▸ Exercise instructions: Among the lines of the records, please find those that contain the word "below" and copy them.

────

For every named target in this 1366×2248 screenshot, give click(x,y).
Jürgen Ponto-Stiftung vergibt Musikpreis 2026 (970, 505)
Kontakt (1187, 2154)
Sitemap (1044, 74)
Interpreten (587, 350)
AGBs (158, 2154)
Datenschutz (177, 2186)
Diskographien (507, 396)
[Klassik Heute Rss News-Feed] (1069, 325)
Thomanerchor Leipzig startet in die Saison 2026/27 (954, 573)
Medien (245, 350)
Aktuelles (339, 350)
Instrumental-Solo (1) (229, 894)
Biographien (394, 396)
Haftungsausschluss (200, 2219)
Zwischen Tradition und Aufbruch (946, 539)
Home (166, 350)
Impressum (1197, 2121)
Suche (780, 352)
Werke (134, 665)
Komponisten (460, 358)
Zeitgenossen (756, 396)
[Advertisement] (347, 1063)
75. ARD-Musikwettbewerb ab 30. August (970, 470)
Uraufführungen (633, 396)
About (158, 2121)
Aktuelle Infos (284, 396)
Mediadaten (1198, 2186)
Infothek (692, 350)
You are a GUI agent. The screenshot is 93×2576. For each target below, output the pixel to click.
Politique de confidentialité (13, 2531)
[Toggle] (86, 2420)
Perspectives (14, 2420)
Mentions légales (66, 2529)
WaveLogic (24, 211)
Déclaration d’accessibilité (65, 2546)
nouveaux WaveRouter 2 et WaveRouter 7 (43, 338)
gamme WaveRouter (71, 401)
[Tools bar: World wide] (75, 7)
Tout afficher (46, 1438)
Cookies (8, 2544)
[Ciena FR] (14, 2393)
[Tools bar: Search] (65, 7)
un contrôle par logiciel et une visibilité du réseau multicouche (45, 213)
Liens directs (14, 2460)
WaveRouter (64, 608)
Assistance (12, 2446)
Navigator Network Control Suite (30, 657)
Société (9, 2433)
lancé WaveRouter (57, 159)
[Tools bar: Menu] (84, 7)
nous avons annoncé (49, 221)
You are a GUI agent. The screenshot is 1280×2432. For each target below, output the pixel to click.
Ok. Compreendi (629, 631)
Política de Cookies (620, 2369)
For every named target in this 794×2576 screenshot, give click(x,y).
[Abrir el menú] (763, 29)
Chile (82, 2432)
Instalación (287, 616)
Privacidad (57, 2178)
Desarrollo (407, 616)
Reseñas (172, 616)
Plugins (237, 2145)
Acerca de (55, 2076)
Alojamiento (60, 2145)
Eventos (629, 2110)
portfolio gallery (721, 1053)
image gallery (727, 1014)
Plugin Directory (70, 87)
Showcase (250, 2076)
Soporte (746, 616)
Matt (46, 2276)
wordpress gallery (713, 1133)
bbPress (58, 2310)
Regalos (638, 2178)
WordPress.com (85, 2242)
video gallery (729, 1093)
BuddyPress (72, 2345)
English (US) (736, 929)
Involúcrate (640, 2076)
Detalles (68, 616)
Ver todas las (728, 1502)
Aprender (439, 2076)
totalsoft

────

▸ Solution to the problem:
You are a GUI agent. The screenshot is 93×2576. For each target below, output the pixel to click.
You are a GUI agent. The screenshot is 1280×2432. For each target below, output the pixel to click.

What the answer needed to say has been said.